[Excerpts from a dataset]
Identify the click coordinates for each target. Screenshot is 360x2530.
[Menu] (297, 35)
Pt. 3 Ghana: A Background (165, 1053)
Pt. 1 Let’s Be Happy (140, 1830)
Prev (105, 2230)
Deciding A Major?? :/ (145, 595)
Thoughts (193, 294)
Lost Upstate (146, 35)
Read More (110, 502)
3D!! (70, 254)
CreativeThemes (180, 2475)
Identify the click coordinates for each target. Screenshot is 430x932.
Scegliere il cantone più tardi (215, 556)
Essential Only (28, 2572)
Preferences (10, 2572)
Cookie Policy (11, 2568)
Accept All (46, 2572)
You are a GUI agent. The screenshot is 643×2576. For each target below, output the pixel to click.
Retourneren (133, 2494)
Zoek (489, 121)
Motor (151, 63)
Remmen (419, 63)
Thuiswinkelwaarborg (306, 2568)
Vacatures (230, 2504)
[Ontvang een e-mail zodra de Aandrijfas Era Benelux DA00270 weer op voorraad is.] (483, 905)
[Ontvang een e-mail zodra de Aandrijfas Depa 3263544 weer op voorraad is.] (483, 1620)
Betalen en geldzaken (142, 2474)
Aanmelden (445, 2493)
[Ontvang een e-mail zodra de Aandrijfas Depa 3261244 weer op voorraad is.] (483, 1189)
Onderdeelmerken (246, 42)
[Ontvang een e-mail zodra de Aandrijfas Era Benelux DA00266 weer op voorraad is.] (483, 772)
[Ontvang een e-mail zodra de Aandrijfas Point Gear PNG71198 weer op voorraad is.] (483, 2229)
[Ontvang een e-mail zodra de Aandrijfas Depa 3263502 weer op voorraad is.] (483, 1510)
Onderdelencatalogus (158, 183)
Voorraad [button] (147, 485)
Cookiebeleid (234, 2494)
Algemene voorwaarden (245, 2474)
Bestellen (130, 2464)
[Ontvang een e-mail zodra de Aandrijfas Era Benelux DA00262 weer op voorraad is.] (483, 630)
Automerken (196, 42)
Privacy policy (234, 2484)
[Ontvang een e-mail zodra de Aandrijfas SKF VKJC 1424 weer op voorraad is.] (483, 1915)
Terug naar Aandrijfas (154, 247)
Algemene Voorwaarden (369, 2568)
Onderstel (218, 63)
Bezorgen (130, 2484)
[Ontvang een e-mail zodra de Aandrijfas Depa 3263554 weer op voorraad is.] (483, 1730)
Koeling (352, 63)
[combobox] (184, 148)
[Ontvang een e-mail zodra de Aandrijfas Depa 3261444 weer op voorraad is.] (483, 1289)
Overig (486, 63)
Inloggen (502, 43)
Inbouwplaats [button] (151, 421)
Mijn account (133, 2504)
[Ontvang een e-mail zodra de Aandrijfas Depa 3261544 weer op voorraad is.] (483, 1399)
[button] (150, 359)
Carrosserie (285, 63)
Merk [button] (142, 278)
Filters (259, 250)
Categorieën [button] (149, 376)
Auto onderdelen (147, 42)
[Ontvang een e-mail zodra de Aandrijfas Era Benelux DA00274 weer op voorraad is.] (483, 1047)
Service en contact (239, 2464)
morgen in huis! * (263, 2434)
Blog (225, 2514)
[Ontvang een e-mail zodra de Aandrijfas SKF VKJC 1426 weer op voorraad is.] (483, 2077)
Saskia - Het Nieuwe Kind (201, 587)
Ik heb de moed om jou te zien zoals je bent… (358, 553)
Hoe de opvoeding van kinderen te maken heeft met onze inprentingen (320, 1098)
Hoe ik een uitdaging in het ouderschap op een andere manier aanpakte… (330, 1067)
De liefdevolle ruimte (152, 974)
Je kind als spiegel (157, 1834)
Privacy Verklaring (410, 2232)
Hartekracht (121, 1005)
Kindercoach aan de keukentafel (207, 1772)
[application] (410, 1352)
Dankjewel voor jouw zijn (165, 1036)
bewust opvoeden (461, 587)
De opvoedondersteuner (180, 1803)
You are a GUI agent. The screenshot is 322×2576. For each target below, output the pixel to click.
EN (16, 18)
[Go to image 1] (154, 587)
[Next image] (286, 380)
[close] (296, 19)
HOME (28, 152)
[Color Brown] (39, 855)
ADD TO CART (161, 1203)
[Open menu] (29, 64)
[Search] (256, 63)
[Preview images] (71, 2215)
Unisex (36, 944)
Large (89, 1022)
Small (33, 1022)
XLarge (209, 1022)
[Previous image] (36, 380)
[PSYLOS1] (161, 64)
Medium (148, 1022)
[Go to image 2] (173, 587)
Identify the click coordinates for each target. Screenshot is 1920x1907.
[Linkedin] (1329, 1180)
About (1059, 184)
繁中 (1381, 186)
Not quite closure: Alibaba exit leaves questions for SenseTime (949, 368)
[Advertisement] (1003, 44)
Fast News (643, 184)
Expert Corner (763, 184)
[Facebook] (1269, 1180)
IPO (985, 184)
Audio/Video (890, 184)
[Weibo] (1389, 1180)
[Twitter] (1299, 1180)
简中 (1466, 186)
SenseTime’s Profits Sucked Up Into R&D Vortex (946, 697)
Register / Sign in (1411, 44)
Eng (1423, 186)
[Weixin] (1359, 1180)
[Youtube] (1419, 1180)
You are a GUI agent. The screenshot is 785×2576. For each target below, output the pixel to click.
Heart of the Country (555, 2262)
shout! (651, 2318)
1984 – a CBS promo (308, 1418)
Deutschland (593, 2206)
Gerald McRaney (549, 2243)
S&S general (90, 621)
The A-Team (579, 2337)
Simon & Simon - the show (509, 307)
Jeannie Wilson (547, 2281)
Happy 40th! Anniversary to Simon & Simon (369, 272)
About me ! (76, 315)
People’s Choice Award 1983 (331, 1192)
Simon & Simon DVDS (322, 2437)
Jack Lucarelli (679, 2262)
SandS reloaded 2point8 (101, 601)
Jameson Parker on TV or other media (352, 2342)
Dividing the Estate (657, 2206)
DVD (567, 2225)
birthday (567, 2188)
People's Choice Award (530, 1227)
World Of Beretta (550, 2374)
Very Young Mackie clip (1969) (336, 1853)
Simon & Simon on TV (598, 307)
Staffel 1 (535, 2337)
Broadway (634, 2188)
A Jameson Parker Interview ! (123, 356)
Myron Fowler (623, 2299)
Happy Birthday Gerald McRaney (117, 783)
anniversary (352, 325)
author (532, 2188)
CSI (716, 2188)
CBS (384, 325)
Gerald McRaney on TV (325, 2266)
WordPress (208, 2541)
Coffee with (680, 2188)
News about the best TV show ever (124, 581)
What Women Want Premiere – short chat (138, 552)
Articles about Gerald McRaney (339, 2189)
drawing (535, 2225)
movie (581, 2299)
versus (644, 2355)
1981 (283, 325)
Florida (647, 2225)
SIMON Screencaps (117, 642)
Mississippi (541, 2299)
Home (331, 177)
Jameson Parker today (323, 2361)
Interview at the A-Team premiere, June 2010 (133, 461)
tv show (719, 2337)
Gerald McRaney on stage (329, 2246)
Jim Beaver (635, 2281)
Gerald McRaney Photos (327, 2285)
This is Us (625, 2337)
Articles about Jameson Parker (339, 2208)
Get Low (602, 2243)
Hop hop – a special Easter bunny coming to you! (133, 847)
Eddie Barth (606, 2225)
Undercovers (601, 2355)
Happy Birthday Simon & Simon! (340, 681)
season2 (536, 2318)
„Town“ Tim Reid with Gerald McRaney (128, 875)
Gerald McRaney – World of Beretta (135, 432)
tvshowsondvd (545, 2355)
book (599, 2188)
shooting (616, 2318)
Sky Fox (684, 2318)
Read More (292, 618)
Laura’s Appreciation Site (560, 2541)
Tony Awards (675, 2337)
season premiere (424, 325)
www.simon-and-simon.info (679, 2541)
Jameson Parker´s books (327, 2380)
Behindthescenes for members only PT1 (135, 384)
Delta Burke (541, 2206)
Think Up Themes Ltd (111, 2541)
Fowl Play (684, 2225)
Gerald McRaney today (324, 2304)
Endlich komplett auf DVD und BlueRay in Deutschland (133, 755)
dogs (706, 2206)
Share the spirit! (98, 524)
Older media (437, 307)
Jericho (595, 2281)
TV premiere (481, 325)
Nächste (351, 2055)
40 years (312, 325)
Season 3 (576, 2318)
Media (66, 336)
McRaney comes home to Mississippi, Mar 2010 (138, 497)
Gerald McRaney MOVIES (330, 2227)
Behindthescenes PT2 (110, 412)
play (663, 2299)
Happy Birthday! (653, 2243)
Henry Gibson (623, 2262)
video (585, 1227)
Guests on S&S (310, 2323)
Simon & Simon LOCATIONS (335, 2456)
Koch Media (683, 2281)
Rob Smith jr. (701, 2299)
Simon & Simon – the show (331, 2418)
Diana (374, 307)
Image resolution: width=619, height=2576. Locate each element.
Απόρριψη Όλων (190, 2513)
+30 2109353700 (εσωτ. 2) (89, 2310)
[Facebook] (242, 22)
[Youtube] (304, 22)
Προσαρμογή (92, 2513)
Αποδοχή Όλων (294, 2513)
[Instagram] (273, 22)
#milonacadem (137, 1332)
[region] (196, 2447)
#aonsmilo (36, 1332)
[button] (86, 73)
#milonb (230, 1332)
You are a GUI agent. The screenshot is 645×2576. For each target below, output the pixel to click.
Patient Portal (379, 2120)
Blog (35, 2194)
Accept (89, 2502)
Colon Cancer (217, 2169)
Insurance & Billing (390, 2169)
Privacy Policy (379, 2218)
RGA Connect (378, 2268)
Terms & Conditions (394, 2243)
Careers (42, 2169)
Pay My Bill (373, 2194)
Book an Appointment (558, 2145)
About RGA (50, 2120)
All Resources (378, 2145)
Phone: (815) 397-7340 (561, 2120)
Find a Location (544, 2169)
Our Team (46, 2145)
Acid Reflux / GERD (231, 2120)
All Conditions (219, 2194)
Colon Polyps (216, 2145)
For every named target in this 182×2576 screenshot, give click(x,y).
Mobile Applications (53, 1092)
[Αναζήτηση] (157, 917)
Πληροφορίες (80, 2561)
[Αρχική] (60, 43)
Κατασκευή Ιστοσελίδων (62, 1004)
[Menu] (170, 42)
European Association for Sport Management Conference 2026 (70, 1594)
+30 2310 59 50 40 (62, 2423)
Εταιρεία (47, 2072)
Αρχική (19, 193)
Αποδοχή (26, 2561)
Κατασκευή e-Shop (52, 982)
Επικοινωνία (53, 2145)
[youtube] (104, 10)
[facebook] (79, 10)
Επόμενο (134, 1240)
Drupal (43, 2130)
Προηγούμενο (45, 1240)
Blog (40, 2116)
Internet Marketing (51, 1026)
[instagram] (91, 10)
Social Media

Task goal: From the first line of the records above down to the line containing "Aanmelden (445, 2493)", repeat each line exactly as written. Include both of those lines and add nothing.

Written reply:
Identify the click coordinates for each target. Screenshot is 360x2530.
[Menu] (297, 35)
Pt. 3 Ghana: A Background (165, 1053)
Pt. 1 Let’s Be Happy (140, 1830)
Prev (105, 2230)
Deciding A Major?? :/ (145, 595)
Thoughts (193, 294)
Lost Upstate (146, 35)
Read More (110, 502)
3D!! (70, 254)
CreativeThemes (180, 2475)
Identify the click coordinates for each target. Screenshot is 430x932.
Scegliere il cantone più tardi (215, 556)
Essential Only (28, 2572)
Preferences (10, 2572)
Cookie Policy (11, 2568)
Accept All (46, 2572)
You are a GUI agent. The screenshot is 643×2576. For each target below, output the pixel to click.
Retourneren (133, 2494)
Zoek (489, 121)
Motor (151, 63)
Remmen (419, 63)
Thuiswinkelwaarborg (306, 2568)
Vacatures (230, 2504)
[Ontvang een e-mail zodra de Aandrijfas Era Benelux DA00270 weer op voorraad is.] (483, 905)
[Ontvang een e-mail zodra de Aandrijfas Depa 3263544 weer op voorraad is.] (483, 1620)
Betalen en geldzaken (142, 2474)
Aanmelden (445, 2493)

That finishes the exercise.